Charcoal grate goes in normal position
Line lump charcoal in a big ring on the outside of the charcoal grate (stacked close to wall as possible)
Cooking grate in standard position
Borrow charcoal ring from 18” WSM and place in center of cooking grate
Place pizza screen or holed cooking pan on top of charcoal ring
All vents wide open and light lump
Preheat all of this (lid on) until it’s screaming hot, offset lid if needed
Lift lid and place prepared pizza on screen or cooking pan
Lid back on, all vents still wide open
Cook to desired done-ness, close top vent to 1/2 or 3/4 at tail end of cook if you need to cook the top a little quicker
Remove and eat

I’ve had great results with this using the raw prepared dough from Publix. I never made my own dough. I would also cook frozen pizzas like this in an effort to church them up a bit when in a pinch.

Important things here are to make sure you put enough lump charcoal, keeping it on the outer ring of the charcoal grate so it’s not under the pie, and getting it preheated properly.

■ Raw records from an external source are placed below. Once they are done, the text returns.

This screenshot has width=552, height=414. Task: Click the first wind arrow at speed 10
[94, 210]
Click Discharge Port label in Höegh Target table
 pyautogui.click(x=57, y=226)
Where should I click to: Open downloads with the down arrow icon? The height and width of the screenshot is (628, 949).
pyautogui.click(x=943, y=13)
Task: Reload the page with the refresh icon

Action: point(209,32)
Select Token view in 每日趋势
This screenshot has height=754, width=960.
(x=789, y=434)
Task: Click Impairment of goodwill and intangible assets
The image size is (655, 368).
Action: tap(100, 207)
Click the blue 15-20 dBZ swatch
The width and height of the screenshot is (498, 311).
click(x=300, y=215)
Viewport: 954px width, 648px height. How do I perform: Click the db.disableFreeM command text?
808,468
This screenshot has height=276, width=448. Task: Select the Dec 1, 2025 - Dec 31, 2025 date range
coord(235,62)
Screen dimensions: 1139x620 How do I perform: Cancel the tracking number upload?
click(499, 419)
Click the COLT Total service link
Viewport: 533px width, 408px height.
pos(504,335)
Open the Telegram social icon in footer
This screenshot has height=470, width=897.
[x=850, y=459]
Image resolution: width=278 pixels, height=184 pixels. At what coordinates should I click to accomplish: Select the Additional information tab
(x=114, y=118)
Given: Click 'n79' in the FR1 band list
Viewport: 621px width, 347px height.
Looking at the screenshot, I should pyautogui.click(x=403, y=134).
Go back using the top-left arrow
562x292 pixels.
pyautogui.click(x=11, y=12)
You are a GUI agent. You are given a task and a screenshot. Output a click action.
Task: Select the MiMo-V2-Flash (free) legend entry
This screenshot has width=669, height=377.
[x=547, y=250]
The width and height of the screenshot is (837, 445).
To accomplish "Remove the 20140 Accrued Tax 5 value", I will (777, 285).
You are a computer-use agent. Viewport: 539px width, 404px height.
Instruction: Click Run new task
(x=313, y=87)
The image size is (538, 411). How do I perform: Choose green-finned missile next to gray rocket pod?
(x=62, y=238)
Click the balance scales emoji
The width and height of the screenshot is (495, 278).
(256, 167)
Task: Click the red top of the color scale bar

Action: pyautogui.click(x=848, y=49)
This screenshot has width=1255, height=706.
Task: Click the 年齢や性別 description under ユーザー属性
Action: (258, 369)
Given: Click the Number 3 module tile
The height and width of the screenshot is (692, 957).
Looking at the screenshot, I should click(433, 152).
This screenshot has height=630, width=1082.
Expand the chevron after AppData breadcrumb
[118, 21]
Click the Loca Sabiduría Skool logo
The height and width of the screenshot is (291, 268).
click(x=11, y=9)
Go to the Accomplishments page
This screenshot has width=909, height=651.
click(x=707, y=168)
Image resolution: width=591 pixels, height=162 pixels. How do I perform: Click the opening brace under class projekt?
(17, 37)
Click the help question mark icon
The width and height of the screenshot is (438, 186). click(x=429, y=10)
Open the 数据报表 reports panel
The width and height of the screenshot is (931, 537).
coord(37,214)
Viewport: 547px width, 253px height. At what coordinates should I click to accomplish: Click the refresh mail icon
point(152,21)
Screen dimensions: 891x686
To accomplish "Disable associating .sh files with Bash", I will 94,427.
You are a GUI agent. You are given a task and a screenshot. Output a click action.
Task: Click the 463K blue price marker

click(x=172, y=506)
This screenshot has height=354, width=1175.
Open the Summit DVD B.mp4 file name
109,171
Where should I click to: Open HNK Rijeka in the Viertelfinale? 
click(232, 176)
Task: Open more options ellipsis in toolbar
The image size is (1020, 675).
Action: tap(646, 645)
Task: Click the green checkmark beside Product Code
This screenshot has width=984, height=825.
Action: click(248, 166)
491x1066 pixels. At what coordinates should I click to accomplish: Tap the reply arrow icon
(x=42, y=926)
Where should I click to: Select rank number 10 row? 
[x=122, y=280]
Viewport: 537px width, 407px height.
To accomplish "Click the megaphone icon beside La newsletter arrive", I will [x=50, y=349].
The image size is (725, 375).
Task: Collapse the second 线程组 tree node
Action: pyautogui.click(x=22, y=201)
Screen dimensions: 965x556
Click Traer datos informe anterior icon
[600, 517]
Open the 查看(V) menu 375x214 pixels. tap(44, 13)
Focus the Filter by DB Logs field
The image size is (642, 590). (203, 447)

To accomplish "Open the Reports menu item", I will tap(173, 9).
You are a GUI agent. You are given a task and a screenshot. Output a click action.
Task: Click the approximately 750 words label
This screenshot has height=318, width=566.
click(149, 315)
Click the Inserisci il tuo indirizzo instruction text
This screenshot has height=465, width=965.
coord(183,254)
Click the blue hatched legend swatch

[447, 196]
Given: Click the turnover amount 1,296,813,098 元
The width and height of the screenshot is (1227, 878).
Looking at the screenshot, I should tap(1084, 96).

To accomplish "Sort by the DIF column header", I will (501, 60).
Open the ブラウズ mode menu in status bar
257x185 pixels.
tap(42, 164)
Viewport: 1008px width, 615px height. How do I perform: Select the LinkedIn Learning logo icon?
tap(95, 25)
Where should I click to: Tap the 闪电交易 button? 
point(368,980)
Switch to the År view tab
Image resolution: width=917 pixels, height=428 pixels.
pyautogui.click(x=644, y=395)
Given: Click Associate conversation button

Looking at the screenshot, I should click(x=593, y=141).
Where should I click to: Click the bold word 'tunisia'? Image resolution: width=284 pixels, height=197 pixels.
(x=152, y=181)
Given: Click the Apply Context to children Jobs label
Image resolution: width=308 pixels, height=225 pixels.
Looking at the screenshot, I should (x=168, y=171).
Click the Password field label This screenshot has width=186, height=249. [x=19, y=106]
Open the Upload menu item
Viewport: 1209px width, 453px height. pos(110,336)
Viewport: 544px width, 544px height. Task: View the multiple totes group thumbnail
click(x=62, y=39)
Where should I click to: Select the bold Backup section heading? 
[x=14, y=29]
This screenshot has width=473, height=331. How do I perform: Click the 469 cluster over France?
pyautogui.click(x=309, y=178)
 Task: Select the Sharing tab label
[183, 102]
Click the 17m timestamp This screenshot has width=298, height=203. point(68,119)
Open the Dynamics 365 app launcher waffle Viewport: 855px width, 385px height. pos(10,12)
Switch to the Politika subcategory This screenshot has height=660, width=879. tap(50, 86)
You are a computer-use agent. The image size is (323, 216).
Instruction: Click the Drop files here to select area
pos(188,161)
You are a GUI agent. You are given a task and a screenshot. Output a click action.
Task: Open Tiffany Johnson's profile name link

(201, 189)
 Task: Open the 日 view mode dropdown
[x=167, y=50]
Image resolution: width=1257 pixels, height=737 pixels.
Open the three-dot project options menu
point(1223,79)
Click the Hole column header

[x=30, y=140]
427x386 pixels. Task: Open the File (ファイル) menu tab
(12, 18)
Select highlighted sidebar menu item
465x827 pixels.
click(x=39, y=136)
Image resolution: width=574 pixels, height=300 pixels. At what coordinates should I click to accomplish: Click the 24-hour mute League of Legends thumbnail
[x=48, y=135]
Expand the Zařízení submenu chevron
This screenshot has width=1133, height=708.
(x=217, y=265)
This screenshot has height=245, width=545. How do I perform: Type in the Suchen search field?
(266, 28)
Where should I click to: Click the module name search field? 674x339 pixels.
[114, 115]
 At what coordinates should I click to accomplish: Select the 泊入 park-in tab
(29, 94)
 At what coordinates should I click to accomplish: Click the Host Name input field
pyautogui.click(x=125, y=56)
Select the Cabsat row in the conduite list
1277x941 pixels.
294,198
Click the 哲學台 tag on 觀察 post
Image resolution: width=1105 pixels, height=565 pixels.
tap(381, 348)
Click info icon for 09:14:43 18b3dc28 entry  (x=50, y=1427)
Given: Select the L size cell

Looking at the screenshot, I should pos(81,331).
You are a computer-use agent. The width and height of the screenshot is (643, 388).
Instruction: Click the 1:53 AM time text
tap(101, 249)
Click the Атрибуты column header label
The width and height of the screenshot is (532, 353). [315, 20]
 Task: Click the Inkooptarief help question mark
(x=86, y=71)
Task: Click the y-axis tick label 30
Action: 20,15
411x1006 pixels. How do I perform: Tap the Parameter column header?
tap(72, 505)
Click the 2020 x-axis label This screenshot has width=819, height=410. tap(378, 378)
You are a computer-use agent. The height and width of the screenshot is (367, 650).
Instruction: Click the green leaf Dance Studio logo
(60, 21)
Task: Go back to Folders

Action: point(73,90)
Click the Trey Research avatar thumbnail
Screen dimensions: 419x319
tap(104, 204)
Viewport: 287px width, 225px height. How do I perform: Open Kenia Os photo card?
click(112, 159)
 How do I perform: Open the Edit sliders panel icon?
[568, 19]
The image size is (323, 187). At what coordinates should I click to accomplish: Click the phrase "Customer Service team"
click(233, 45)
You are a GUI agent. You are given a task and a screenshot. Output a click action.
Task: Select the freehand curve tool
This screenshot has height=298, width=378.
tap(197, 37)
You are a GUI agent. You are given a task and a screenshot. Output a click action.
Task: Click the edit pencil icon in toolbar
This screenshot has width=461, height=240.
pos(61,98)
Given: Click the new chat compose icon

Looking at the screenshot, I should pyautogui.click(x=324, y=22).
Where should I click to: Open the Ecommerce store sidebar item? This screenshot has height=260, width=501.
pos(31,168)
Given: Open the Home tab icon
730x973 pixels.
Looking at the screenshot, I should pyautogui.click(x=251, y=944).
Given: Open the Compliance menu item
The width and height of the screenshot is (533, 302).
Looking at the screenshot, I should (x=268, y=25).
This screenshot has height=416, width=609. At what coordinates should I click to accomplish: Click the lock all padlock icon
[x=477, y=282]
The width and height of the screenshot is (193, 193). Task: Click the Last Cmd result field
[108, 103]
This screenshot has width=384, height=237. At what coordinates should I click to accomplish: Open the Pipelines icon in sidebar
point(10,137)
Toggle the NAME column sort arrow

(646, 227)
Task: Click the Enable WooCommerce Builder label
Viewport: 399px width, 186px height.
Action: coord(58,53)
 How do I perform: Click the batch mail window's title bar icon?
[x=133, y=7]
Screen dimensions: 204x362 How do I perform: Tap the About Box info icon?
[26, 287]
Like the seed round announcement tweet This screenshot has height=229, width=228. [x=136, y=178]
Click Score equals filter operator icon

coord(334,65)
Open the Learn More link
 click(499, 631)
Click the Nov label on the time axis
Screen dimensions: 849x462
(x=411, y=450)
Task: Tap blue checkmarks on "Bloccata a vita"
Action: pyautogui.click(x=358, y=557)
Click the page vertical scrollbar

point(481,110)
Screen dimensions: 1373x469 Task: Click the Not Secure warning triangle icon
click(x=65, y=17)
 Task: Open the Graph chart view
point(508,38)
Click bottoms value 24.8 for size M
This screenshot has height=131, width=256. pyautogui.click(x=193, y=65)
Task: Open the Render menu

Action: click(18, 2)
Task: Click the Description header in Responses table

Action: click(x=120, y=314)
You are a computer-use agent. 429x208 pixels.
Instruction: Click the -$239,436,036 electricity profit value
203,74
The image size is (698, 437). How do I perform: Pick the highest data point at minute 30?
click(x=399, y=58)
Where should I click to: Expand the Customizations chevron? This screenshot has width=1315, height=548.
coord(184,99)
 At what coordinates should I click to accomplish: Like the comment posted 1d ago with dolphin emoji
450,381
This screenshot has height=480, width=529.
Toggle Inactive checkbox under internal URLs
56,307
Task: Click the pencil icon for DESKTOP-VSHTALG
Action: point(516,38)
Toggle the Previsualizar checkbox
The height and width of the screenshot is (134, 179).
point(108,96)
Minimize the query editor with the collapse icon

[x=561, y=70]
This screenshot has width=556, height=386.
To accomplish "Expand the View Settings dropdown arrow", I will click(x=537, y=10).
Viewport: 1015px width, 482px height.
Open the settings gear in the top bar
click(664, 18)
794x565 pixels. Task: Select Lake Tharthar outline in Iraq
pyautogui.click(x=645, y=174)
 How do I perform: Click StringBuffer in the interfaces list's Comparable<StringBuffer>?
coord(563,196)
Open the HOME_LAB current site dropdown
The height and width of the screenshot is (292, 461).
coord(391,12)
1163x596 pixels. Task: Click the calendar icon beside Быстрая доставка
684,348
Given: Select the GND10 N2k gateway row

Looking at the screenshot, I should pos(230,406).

You should be pegging the thermometer in the Performer before the pie goes on, which will then choke the temperature down (why preheat is critical).

The charcoal ring elevates the pizza to the top of the lid, you can usually see how well the top is cooking by looking in the lid holes with a flashlight, so no lid lifting necessary if possible. Normally pie would wrap up in under 8-10 minutes.

I first tried variations of this with a pizza stone with less than desirable results. One day I saw a thin, holed pizza cooking pan in the bakeware section at the local grocer, I never looked back.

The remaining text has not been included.